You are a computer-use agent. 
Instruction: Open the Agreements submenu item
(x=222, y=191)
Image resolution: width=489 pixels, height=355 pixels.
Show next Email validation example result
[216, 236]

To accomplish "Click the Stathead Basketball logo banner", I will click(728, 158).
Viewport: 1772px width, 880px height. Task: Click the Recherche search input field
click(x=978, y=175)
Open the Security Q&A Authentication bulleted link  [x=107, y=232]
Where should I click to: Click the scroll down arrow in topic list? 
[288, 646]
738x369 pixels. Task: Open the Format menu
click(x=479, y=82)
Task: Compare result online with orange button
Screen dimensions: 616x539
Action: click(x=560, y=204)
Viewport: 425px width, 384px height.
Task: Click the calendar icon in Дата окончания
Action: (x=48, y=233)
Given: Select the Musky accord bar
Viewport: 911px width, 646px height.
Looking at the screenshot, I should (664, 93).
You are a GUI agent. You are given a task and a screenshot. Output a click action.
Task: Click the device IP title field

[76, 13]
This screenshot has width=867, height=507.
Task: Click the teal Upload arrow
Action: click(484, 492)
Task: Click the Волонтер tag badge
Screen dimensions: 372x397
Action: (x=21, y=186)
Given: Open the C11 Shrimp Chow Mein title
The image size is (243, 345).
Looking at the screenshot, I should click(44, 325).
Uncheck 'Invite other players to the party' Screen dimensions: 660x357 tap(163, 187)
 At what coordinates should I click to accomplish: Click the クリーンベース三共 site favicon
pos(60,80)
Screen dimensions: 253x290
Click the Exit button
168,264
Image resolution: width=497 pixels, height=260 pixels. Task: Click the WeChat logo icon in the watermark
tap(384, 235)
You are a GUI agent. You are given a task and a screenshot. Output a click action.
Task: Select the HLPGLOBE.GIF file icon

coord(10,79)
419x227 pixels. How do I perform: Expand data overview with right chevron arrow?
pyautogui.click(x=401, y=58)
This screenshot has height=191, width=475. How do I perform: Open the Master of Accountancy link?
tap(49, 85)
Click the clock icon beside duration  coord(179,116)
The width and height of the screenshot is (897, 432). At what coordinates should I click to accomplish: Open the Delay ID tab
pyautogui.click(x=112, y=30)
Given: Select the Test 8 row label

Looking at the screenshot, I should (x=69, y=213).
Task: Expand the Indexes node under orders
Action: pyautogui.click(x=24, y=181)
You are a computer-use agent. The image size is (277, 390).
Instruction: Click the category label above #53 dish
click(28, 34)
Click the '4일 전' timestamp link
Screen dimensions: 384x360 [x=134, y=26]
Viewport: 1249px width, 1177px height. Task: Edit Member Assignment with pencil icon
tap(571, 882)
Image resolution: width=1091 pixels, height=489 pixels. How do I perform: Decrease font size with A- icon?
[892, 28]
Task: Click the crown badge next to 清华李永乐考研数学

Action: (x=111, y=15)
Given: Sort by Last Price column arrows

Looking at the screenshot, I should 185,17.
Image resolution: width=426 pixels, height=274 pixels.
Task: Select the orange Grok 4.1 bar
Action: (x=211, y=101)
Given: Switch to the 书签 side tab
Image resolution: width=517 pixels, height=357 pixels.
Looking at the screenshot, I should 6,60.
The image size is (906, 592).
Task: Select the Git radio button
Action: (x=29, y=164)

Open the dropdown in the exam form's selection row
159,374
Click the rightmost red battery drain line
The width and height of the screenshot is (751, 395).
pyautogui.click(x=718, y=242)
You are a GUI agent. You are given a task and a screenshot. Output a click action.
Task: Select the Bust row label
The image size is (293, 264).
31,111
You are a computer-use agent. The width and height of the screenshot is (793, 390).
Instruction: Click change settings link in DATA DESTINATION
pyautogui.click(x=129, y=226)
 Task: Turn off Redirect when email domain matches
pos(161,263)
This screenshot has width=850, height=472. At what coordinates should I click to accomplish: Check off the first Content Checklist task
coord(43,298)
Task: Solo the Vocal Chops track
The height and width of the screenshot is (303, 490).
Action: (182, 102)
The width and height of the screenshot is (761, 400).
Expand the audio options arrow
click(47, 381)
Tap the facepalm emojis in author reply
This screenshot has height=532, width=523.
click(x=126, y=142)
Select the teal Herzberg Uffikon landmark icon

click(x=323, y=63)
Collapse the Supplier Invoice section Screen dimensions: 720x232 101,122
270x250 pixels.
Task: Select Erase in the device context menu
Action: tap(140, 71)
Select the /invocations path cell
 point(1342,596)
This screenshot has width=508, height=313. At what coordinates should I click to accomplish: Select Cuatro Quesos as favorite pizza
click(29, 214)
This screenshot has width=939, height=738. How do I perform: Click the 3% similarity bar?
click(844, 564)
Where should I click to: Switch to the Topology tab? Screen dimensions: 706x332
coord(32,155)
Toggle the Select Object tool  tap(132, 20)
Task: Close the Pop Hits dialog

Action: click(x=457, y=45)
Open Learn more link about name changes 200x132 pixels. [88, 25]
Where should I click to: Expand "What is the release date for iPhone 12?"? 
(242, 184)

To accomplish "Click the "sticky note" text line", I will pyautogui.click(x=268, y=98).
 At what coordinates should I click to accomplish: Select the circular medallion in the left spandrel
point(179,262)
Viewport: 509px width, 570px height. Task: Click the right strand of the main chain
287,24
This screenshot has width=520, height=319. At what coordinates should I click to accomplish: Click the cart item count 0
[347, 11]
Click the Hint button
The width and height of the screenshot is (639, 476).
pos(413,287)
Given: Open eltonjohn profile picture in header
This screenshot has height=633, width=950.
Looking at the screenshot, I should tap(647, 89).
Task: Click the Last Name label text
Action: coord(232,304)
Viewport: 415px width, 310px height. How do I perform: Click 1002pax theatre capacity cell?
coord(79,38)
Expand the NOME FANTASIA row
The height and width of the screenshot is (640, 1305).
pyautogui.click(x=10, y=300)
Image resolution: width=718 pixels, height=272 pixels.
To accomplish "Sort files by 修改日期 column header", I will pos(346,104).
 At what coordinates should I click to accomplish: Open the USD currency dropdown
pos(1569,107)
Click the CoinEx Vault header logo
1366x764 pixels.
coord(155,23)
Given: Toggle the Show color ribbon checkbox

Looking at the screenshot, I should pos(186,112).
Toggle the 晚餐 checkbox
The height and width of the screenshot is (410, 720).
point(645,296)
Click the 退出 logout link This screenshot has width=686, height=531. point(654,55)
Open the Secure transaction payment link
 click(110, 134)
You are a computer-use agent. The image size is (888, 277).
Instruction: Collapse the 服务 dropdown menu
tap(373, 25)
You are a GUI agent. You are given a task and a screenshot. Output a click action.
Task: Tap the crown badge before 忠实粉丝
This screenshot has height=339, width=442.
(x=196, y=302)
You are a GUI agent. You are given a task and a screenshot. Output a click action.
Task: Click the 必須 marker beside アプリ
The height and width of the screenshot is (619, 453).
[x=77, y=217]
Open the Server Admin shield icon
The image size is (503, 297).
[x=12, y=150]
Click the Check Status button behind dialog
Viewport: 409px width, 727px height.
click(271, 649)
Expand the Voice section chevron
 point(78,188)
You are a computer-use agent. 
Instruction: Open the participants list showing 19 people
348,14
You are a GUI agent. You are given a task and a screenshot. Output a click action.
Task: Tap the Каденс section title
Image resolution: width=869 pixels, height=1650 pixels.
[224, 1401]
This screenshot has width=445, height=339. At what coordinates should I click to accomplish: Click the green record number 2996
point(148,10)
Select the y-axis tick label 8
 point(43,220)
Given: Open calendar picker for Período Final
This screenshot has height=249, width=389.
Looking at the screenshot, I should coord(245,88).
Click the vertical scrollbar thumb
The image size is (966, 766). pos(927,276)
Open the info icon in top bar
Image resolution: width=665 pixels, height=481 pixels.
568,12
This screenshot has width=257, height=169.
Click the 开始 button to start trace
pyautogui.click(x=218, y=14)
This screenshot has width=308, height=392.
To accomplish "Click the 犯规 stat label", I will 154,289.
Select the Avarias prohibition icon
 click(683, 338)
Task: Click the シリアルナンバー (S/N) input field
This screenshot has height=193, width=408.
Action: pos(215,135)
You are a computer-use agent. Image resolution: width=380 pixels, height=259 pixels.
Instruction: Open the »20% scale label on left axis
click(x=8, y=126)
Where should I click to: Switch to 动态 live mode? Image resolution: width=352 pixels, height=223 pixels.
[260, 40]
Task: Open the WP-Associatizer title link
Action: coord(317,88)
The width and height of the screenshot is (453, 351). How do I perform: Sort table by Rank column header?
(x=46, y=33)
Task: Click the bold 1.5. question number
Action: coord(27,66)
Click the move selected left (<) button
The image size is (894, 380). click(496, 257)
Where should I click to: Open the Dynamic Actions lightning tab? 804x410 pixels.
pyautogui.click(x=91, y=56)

▸ **PROBLEM DESCRIPTION**
Using the listing above, return exactly, and only, the lines from the one that contains "on left axis" through its last line, both included.

▸ **RESULT OF THIS TASK**
Instruction: Open the »20% scale label on left axis
click(x=8, y=126)
Where should I click to: Switch to 动态 live mode? Image resolution: width=352 pixels, height=223 pixels.
[260, 40]
Task: Open the WP-Associatizer title link
Action: coord(317,88)
The width and height of the screenshot is (453, 351). How do I perform: Sort table by Rank column header?
(x=46, y=33)
Task: Click the bold 1.5. question number
Action: coord(27,66)
Click the move selected left (<) button
The image size is (894, 380). click(496, 257)
Where should I click to: Open the Dynamic Actions lightning tab? 804x410 pixels.
pyautogui.click(x=91, y=56)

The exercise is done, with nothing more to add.